__READING TEXT__
....................

It’s also a chance to drop in a few not-exactly-subliminal messages about our brave new world of algorithmic social media timelines, recommendation engines, generative art and writing tools, and the surveillance and data-collection regimes that enable and fuel them.
And on a sunnier note, I’ve enjoyed the opportunity to experiment with a wider and bolder color palette than I’ve tried in previous animation projects.
Even more to share
For readers in Philly, I’m playing music with composer/improviser/guitarist Carlos Cotallo-Solares at Century (1350 S 29th St), Wednesday, March 8th at 8 pm. We’ve been rehearsing and recording together on the regular - stay tuned for more news from the two of us.

....................

__INFORMATION PROVIDED__
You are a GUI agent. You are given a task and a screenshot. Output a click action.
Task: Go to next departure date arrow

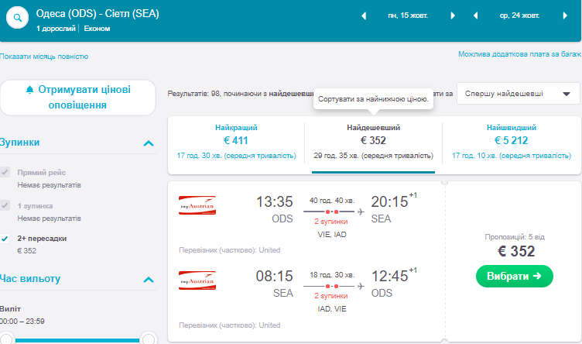point(454,15)
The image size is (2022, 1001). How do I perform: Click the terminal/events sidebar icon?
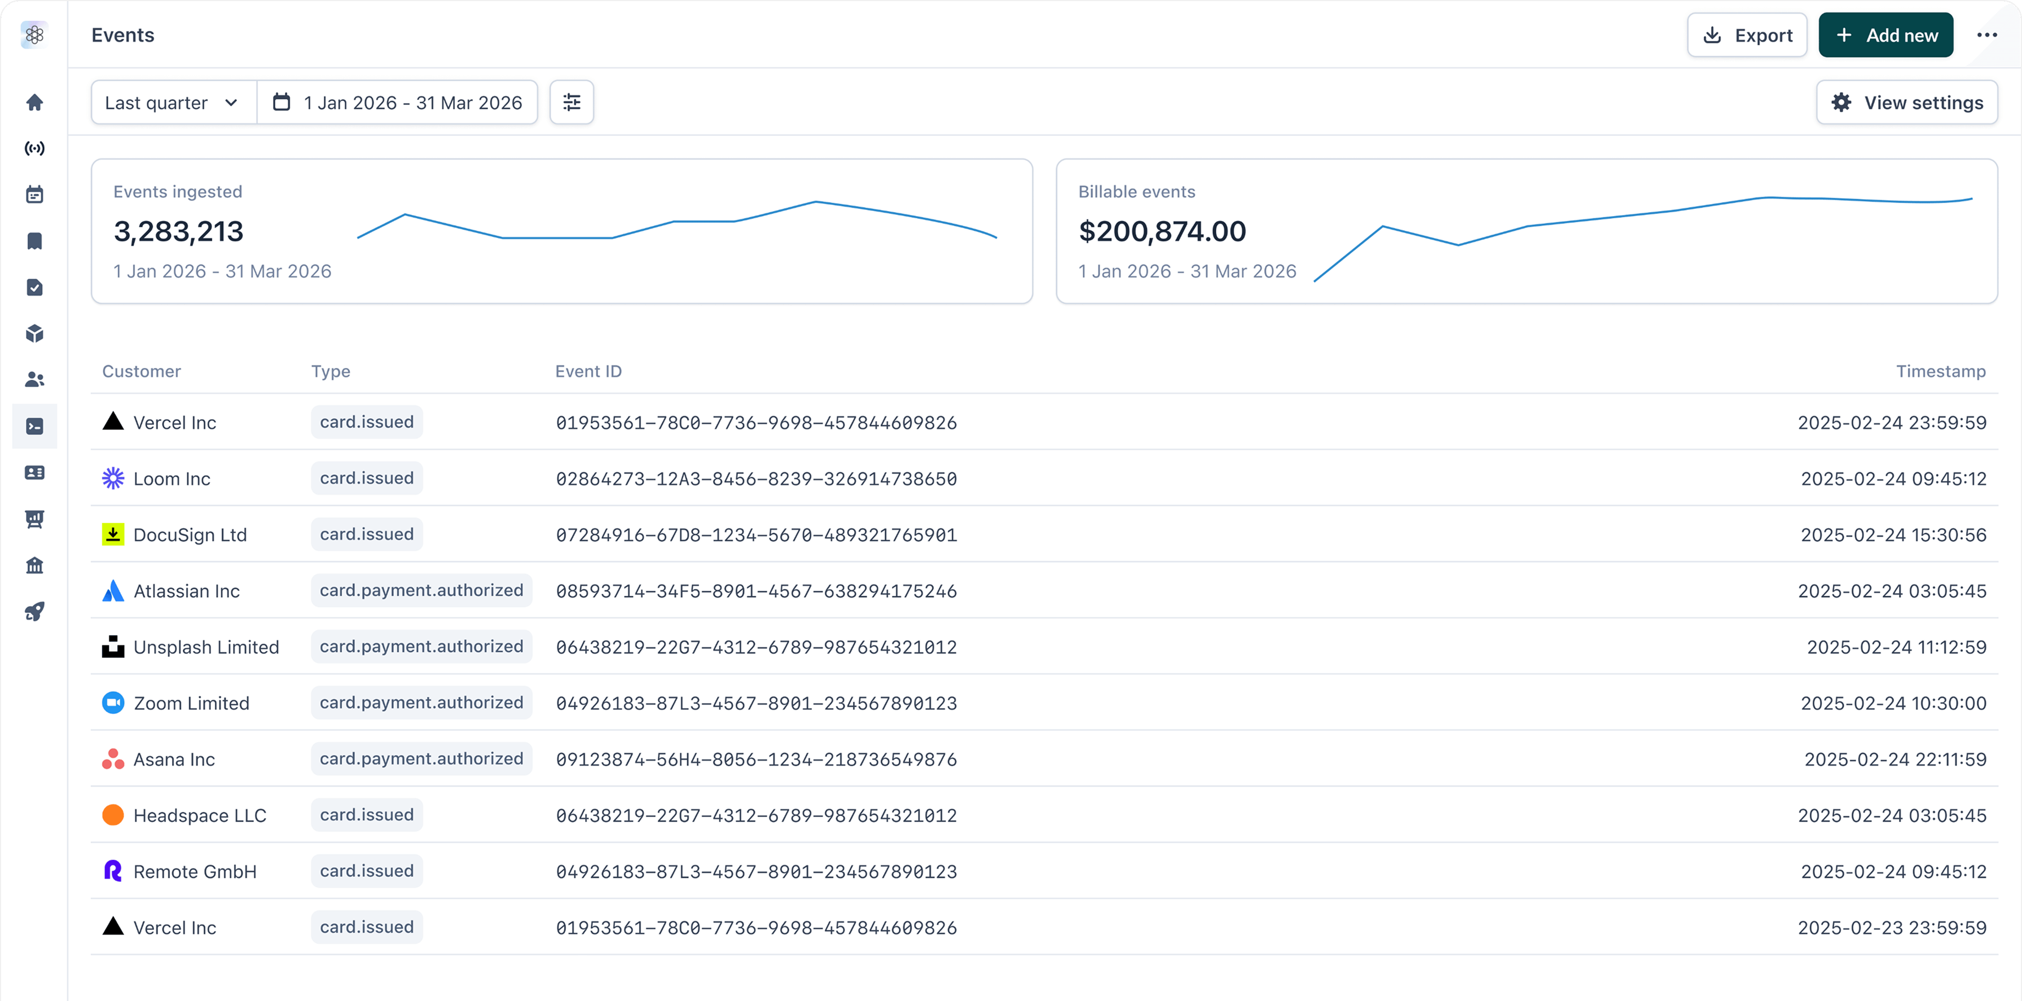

....................

__EXERCISE OBJECTIVE__
Set down the passage from the animation project text between "Even more to" and "the two of us.", inclusive, word for word. The data here was drawn from a separate source.

__RESPONSE FOR THIS EXERCISE__
Even more to share
For readers in Philly, I’m playing music with composer/improviser/guitarist Carlos Cotallo-Solares at Century (1350 S 29th St), Wednesday, March 8th at 8 pm. We’ve been rehearsing and recording together on the regular - stay tuned for more news from the two of us.